Уже меняя обувь в прихожей, я услышал продолжение разговора мамы с бабушкой.

— Тамара, я вижу, что ты места себе не находишь в последнее время? Что-то случилось?

— Случилось уже давно, Нана. Ты радуешься, что Гоги пошел по стопам отца, а у меня сердце болит, как бы с ним не случилось того же, что и с Георгием. Это направление, эта наука до добра не доведет. Тем более что Гоги уже пострадал от нее.

— Что ты имеешь в виду?

— Ты помнишь, я рассказывала, что Георгия съела лейкемия? А помнишь, что Гоги зачат после приезда Георгия из командировки? Тогда мы думали, что Георгий болен воспалением легких.

— Как не помнить, этого я не забуду до конца своей жизни.

— Перед школой Гоги прошел комиссию в нашей больнице. Его детские заболевания были спровоцированы болезнью отца. Это счастье, что он остался жив. Но здоровье мальчика меня беспокоит. Специалисты не исключают последствий и влияния на наследственность.

— Ты хочешь сказать…

— Мама, может статься, что мы никогда не будем тешить детей Гоги.

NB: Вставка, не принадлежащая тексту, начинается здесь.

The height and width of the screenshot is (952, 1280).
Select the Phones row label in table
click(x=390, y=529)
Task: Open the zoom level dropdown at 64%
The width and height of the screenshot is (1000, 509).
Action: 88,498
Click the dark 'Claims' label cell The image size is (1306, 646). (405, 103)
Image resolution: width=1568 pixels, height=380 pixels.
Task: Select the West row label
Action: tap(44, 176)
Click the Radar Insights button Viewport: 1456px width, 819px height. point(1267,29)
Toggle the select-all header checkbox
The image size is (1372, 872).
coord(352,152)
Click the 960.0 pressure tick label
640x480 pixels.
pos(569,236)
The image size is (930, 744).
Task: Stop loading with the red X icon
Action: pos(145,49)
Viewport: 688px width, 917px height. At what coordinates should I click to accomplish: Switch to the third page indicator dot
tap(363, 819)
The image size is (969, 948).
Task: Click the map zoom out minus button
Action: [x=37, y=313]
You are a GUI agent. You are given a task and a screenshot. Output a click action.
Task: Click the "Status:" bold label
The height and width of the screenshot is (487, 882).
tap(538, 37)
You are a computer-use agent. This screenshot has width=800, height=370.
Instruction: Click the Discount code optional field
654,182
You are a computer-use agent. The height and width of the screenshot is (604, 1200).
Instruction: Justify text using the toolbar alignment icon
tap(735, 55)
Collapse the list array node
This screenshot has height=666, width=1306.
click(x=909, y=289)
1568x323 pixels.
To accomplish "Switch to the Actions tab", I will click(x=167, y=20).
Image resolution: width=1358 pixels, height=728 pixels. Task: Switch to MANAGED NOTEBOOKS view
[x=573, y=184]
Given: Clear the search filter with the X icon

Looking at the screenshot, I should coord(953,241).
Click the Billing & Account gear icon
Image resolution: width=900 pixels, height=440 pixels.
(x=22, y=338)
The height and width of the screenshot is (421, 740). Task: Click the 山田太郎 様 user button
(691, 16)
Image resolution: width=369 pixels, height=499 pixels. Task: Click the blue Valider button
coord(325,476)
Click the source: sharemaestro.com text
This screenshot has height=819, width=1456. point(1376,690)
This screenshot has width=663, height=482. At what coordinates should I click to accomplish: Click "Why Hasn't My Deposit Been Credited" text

— Что ты, девочка, что ты?! Помог Бог нам его выходить, поможет и с внуками.

Я выскочил на улицу, не дослушав их охов и страхов. Мне было смешно. В ту пору футбол и математика были для меня интереснее девушек.

Глава 5

В студенческие годы я жил как в тумане. Молодости всегда свойственно строить замки на песке, но ежели твои замки иногда превращаются хотя бы в маленькую лачугу, фантазия работает вдвойне и воспаленный мозг порождает новые идеи и планы. Так было и у меня.

Первые успехи, первые ответы на поставленные задачи воспламенили воображение, породили массу желаний и, соответственно, работоспособность, но в последующем ряд неудачных практических опытов быстро отрезвил и заставил думать и работать с большим напряжением. Однако не охладил пыл и желание искать и находить ответы. Музыка цифр влекла и завораживала.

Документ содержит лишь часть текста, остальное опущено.